» **Work instructions**
Rewrite the listing from the line containing "Click into the First name field" through the end of the listing, including both ends, with the instructions kept as they are. Scale every coordinate in the answers by 1.3, rounding to the nearest whole number with halves rounded up, and omit the pictures.

» **Information given**
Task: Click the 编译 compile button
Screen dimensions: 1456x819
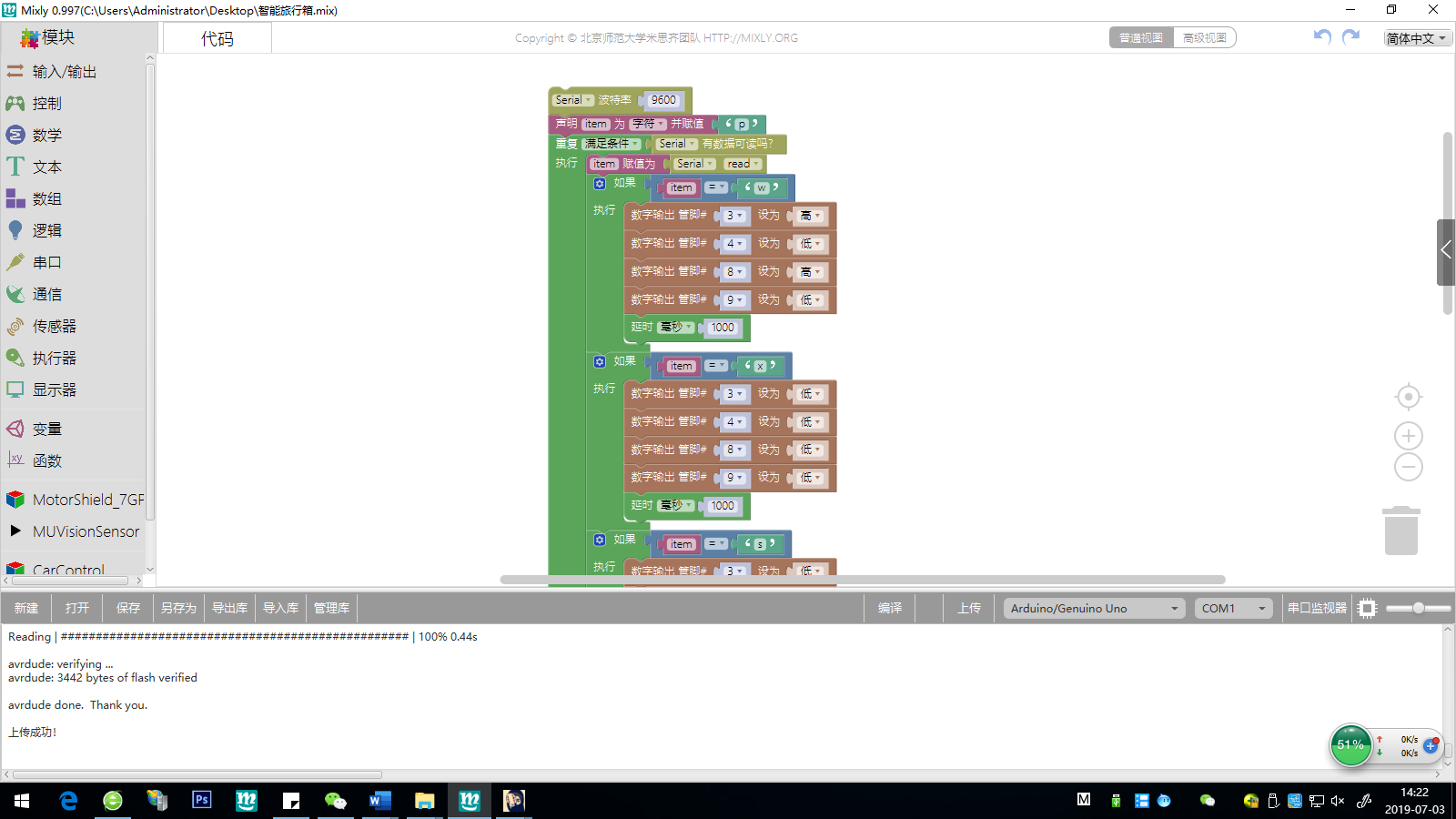Action: coord(890,608)
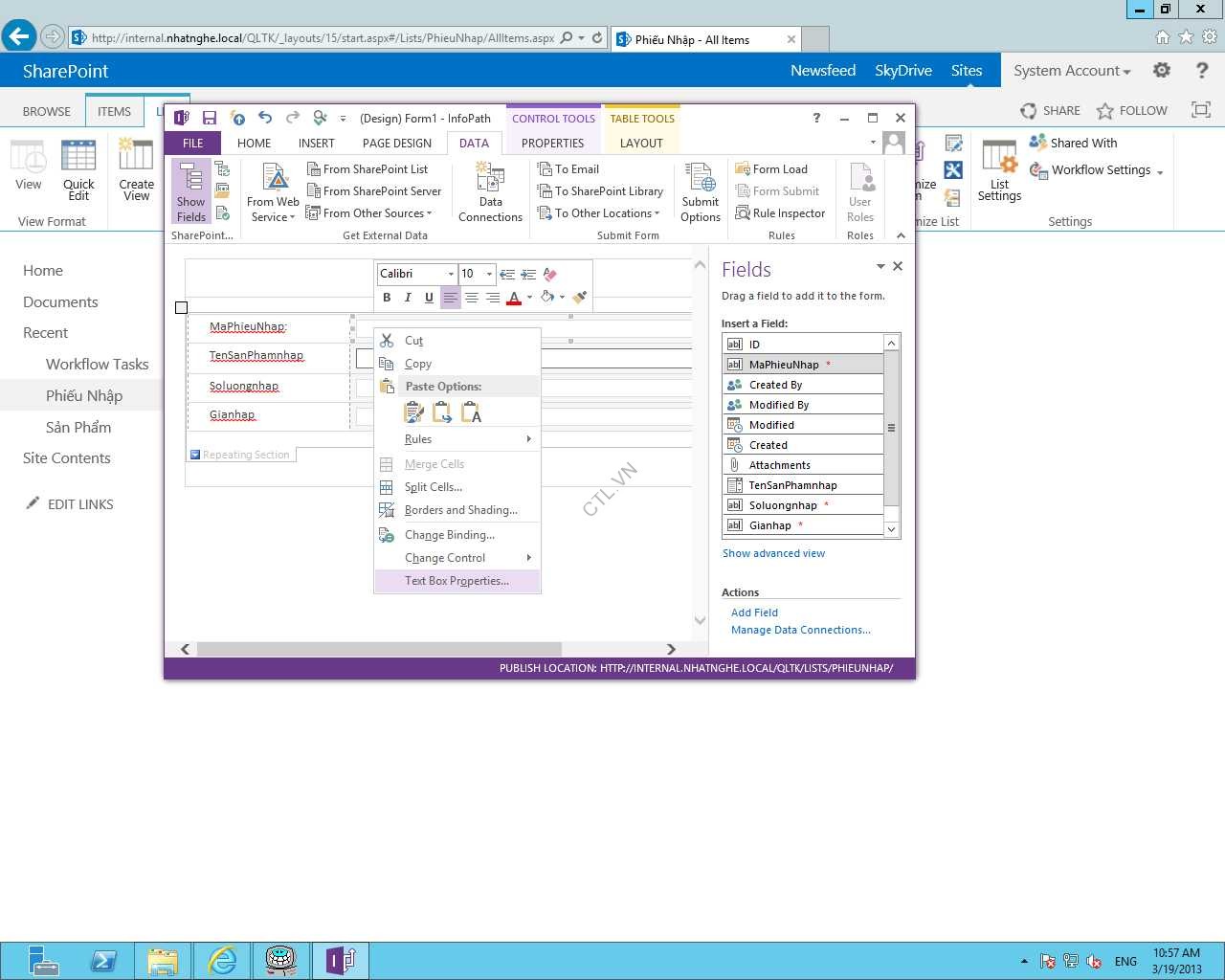Save the form with the floppy disk icon
This screenshot has height=980, width=1225.
(209, 119)
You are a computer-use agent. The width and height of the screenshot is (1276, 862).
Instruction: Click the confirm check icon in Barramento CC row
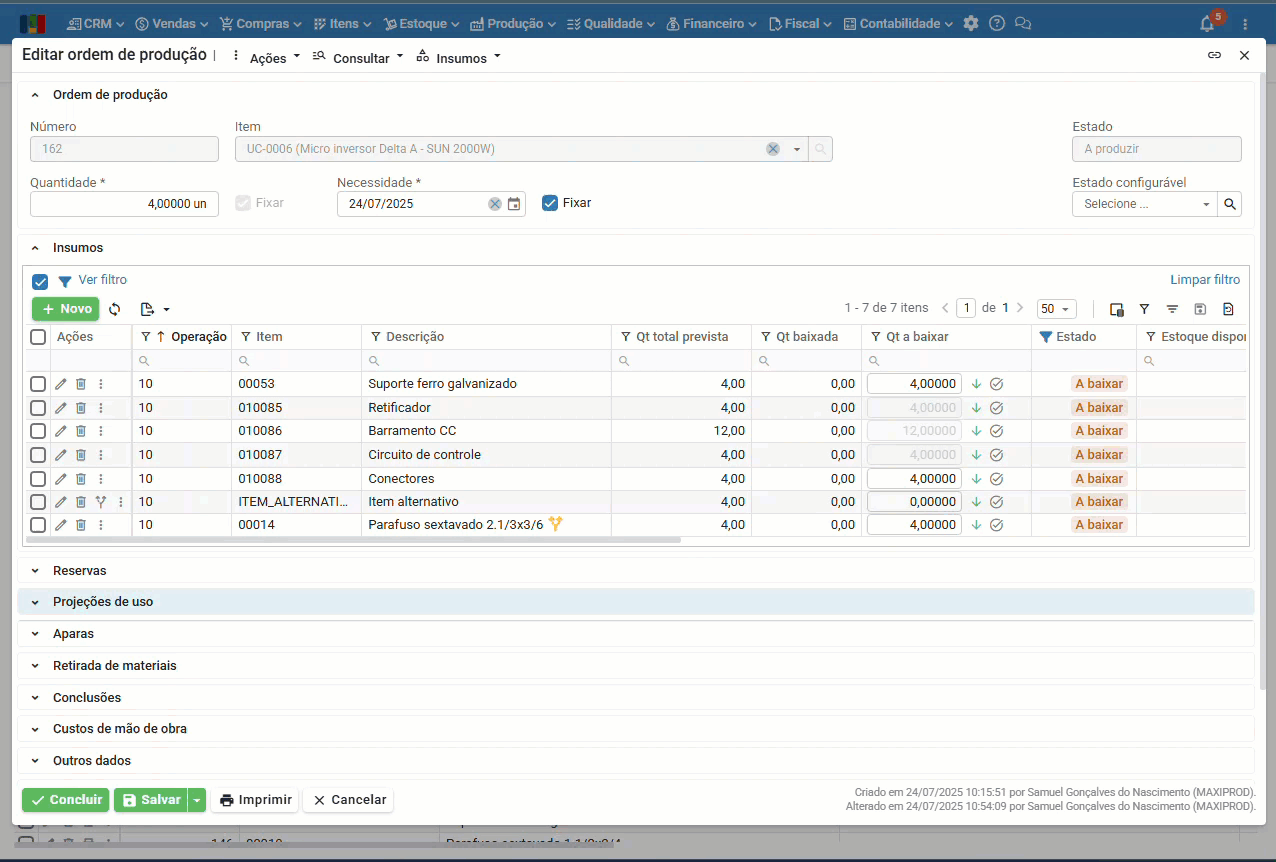(997, 431)
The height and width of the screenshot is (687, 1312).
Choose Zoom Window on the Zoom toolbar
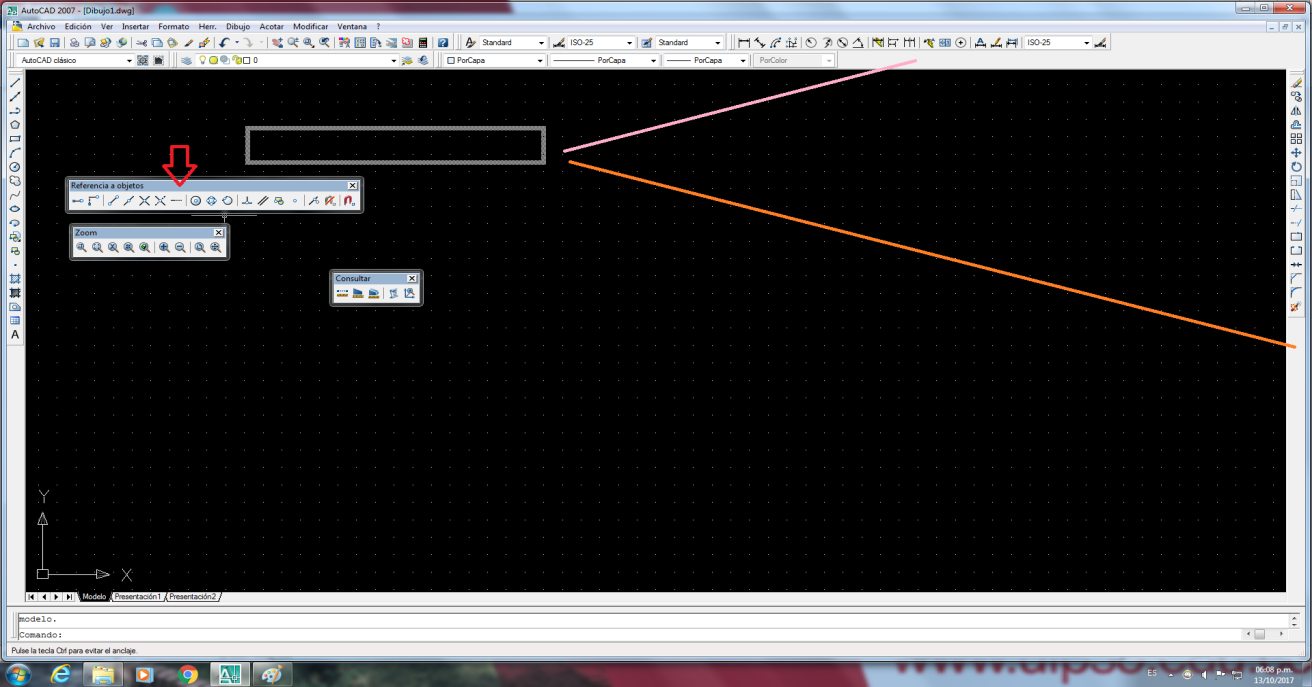pos(82,246)
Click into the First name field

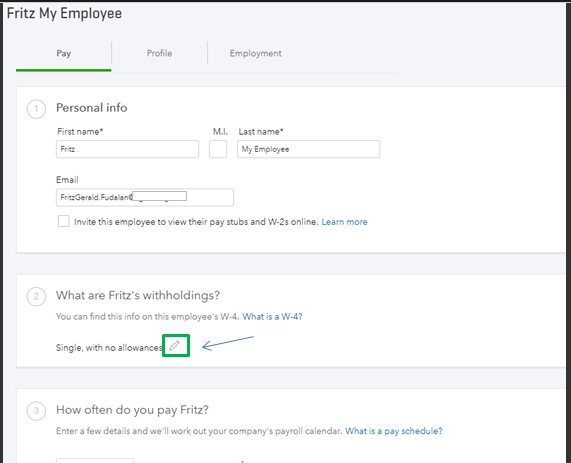(127, 149)
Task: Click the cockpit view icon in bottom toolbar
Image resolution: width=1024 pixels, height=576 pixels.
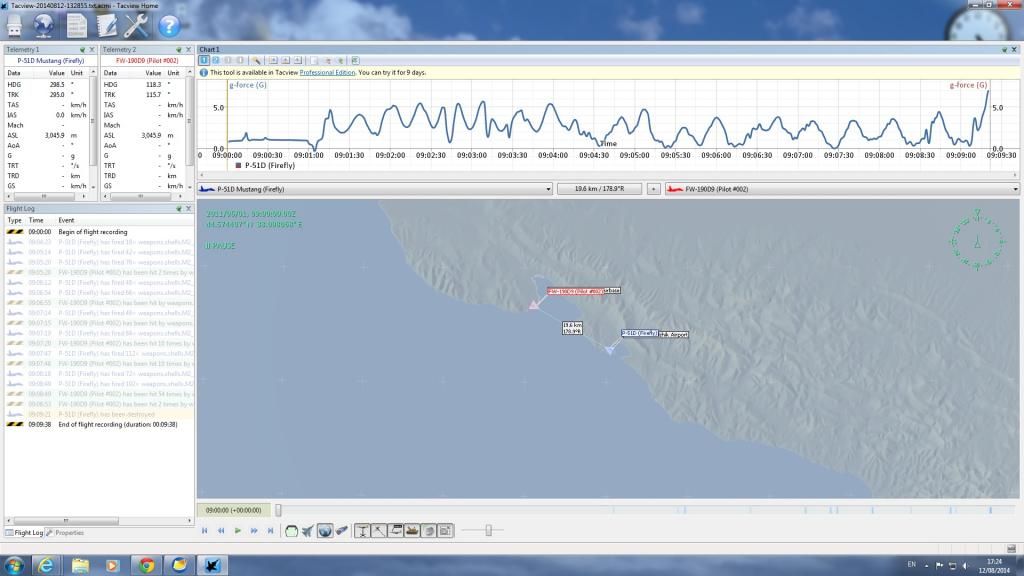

» **Answer to the exercise**
Click into the First name field

(165, 194)
Task: Click the cockpit view icon in bottom toolbar
Image resolution: width=1024 pixels, height=576 pixels.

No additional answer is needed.